[ENTRIES SUPPLIED]

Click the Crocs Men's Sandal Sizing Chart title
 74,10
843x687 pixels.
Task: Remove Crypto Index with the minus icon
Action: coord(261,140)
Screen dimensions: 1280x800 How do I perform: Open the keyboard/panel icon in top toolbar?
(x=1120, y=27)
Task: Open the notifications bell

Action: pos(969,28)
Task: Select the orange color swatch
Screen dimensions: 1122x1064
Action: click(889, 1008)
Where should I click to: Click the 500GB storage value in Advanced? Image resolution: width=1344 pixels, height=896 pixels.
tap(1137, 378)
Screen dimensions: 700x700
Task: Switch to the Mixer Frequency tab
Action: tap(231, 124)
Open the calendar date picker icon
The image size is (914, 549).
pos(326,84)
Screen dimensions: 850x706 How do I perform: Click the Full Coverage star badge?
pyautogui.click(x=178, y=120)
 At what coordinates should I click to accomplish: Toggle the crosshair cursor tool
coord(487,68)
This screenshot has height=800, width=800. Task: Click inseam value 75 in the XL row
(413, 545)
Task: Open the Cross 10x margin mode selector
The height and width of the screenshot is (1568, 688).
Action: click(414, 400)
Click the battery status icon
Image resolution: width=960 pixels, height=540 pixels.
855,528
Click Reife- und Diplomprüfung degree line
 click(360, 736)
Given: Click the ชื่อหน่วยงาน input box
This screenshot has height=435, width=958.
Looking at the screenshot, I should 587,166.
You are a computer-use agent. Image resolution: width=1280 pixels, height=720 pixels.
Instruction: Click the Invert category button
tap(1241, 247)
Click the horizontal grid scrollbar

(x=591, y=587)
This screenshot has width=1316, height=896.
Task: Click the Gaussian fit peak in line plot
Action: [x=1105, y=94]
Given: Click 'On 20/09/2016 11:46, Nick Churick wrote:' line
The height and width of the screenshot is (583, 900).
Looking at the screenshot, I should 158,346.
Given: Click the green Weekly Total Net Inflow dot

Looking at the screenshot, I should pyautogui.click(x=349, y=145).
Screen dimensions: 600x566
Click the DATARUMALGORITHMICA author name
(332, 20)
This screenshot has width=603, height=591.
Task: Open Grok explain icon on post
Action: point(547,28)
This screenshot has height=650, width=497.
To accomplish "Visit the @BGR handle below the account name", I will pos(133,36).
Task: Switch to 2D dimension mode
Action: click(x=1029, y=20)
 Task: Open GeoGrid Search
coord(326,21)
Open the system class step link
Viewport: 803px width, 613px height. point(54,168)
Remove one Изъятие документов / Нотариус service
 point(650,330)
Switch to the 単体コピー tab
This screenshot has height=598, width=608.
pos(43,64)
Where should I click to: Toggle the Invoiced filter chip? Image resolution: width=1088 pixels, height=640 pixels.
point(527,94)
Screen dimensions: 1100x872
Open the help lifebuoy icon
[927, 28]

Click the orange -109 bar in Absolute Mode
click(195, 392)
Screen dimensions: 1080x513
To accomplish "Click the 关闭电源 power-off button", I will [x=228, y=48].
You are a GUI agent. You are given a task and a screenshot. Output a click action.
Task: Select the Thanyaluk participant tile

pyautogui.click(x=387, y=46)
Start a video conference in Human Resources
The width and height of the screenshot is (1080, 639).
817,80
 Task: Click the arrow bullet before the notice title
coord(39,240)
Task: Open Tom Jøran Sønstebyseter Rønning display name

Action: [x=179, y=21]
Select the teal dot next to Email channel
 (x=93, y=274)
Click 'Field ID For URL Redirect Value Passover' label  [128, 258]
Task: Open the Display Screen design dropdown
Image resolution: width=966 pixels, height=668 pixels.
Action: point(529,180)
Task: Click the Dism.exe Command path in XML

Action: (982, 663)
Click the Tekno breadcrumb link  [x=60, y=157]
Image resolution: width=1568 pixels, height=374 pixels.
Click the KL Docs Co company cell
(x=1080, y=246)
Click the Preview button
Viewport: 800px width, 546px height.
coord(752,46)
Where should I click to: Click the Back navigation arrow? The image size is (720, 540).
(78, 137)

[/ENTRIES SUPPLIED]

# WHAT TO DO
If a line in the material above contains the word "agent", copy it.

# TASK ANSWER
You are a computer-use agent. Image resolution: width=1280 pixels, height=720 pixels.
You are a GUI agent. You are given a task and a screenshot. Output a click action.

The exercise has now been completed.